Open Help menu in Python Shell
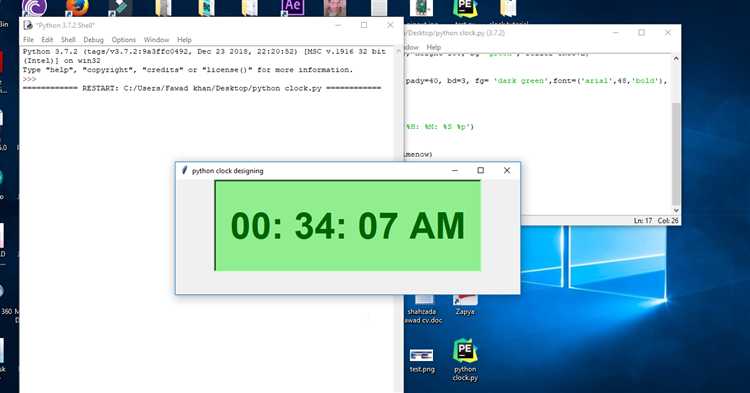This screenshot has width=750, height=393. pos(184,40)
++++
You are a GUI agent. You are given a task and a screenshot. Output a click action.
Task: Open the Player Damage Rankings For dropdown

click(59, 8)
++++
— TASK TO COMPLETE —
Repeat every line of the records from the line containing "You are a GUI" down through the line containing "click(59, 8)", including both of those lines.

— ANSWER TO THE PROBLEM —
You are a GUI agent. You are given a task and a screenshot. Output a click action.
Task: Open the Player Damage Rankings For dropdown

click(59, 8)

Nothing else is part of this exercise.